TASK STATEMENT:
Format every line of the entries below as a Markdown table with two columns, Num and Line, numbering the rows in order and omitting blank lines.

--- START OF RAW RECORDS ---

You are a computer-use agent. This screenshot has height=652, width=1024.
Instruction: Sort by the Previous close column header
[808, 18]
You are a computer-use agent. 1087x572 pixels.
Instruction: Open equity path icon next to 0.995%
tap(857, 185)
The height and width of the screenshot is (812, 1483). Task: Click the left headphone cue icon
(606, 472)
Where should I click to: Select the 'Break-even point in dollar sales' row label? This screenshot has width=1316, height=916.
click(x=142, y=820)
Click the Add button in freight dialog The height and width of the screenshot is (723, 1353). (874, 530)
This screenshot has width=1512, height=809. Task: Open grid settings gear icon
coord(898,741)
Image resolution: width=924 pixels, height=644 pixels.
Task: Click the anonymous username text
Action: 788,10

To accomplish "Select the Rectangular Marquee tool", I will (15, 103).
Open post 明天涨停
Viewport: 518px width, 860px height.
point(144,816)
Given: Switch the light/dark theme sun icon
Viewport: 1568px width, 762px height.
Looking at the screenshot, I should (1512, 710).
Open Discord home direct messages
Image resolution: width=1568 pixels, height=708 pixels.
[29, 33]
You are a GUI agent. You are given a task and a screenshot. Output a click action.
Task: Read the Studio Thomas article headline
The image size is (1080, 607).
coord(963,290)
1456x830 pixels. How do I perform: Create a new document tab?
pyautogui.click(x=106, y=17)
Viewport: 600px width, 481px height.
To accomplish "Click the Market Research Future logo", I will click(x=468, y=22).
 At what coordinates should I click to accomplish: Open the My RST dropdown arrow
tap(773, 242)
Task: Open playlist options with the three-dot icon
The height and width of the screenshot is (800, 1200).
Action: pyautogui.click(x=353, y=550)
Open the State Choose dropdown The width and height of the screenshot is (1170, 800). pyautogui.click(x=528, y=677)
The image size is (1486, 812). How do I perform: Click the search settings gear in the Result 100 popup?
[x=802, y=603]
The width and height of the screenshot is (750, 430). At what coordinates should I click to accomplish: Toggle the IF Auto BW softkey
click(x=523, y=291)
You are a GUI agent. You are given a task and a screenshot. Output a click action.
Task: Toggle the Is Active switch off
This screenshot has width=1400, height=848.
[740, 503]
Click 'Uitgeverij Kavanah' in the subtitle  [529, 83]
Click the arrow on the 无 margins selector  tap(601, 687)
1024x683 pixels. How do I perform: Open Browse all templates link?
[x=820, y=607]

--- END OF RAW RECORDS ---

COMPLETE ANSWER:
| Num | Line |
|---|---|
| 1 | You are a computer-use agent. This screenshot has height=652, width=1024. |
| 2 | Instruction: Sort by the Previous close column header |
| 3 | [808, 18] |
| 4 | You are a computer-use agent. 1087x572 pixels. |
| 5 | Instruction: Open equity path icon next to 0.995% |
| 6 | tap(857, 185) |
| 7 | The height and width of the screenshot is (812, 1483). Task: Click the left headphone cue icon |
| 8 | (606, 472) |
| 9 | Where should I click to: Select the 'Break-even point in dollar sales' row label? This screenshot has width=1316, height=916. |
| 10 | click(x=142, y=820) |
| 11 | Click the Add button in freight dialog The height and width of the screenshot is (723, 1353). (874, 530) |
| 12 | This screenshot has width=1512, height=809. Task: Open grid settings gear icon |
| 13 | coord(898,741) |
| 14 | Image resolution: width=924 pixels, height=644 pixels. |
| 15 | Task: Click the anonymous username text |
| 16 | Action: 788,10 |
| 17 | To accomplish "Select the Rectangular Marquee tool", I will (15, 103). |
| 18 | Open post 明天涨停 |
| 19 | Viewport: 518px width, 860px height. |
| 20 | point(144,816) |
| 21 | Given: Switch the light/dark theme sun icon |
| 22 | Viewport: 1568px width, 762px height. |
| 23 | Looking at the screenshot, I should (1512, 710). |
| 24 | Open Discord home direct messages |
| 25 | Image resolution: width=1568 pixels, height=708 pixels. |
| 26 | [29, 33] |
| 27 | You are a GUI agent. You are given a task and a screenshot. Output a click action. |
| 28 | Task: Read the Studio Thomas article headline |
| 29 | The image size is (1080, 607). |
| 30 | coord(963,290) |
| 31 | 1456x830 pixels. How do I perform: Create a new document tab? |
| 32 | pyautogui.click(x=106, y=17) |
| 33 | Viewport: 600px width, 481px height. |
| 34 | To accomplish "Click the Market Research Future logo", I will click(x=468, y=22). |
| 35 |  At what coordinates should I click to accomplish: Open the My RST dropdown arrow |
| 36 | tap(773, 242) |
| 37 | Task: Open playlist options with the three-dot icon |
| 38 | The height and width of the screenshot is (800, 1200). |
| 39 | Action: pyautogui.click(x=353, y=550) |
| 40 | Open the State Choose dropdown The width and height of the screenshot is (1170, 800). pyautogui.click(x=528, y=677) |
| 41 | The image size is (1486, 812). How do I perform: Click the search settings gear in the Result 100 popup? |
| 42 | [x=802, y=603] |
| 43 | The width and height of the screenshot is (750, 430). At what coordinates should I click to accomplish: Toggle the IF Auto BW softkey |
| 44 | click(x=523, y=291) |
| 45 | You are a GUI agent. You are given a task and a screenshot. Output a click action. |
| 46 | Task: Toggle the Is Active switch off |
| 47 | This screenshot has width=1400, height=848. |
| 48 | [740, 503] |
| 49 | Click 'Uitgeverij Kavanah' in the subtitle  [529, 83] |
| 50 | Click the arrow on the 无 margins selector  tap(601, 687) |
| 51 | 1024x683 pixels. How do I perform: Open Browse all templates link? |
| 52 | [x=820, y=607] |